Fred Myers, age sixty-five, returned to sobriety two decades ago through an Alcoholics Anonymous program and then used his background to start Rebuild as an alternative to government antiaddiction programs. He delightedly showed Daniel and me Rebuild's new residential building with its freshly painted white walls, industrial carpet, and rooms for thirty-six people (along with chapel, computer, and exercise spaces.) As we walked, he kept up a running critique of governmental competitors: "They run a program for a few weeks and then dump a guy on the street with no community or family support. The government types say treatment, treatment, treatment. But treatment is a bridge to a support system. AND THESE GUYS HAVE NO SUPPORT SYSTEM."
[End of quote.]

(2) Inside American Education. Who wrote the Emancipation Proclamation? According to Thomas Sowell, who wrote this book in 1993, one-third of America's 17-year-olds cannot answer that question. His book discusses the impact of incompetent teachers, teachers' unions, the teaching of non-academic subjects, classroom brainwashing methods, the undermining of parental authority and choice, and athletic scholarships. Sowell is a firm conservative, and some of his arguments could be intelligently challenged.


It is hard to imagine how a small child, first learning the alphabet, can appreciate the full implications of learning these particular 26 abstract symbols in an arbitrarily fixed order. Yet this lifelong access to the intellectual treasures of centuries depend on his mastery of these symbols. His ability to organize and retrieve innumerable kinds of information, from sources ranging from encyclopedias to computers, depends on his memorizing that purely arbitrary order. There is not the slightest reason in the world why a small child should be expected to grasp the significance of all this. Instead, he learns these symbols and this order because his parents and teachers want him to learn it--not because he sees its "relevance."
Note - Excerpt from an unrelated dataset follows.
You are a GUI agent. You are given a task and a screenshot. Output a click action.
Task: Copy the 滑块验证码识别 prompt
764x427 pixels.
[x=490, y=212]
Experience would be virtually worthless if it were possible to know a priori what will and will not be needed in the future. If an economist who has done 20 years of research and analysis has no better idea how much statistical analysis a beginner should master than that beginner himself has, then one can only marvel that 20 years of experience have been such a complete waste. If a new recruit beginning basic training in the army knows just as much as a battle-scarred veteran as to what one should do to prepare for battle, then there is no justification for putting experienced officers in charge of troops and no excuse for differences in rank. In no other field of endeavor besides education would such reasoning even be taken seriously, much less be made the basis of institutional policy.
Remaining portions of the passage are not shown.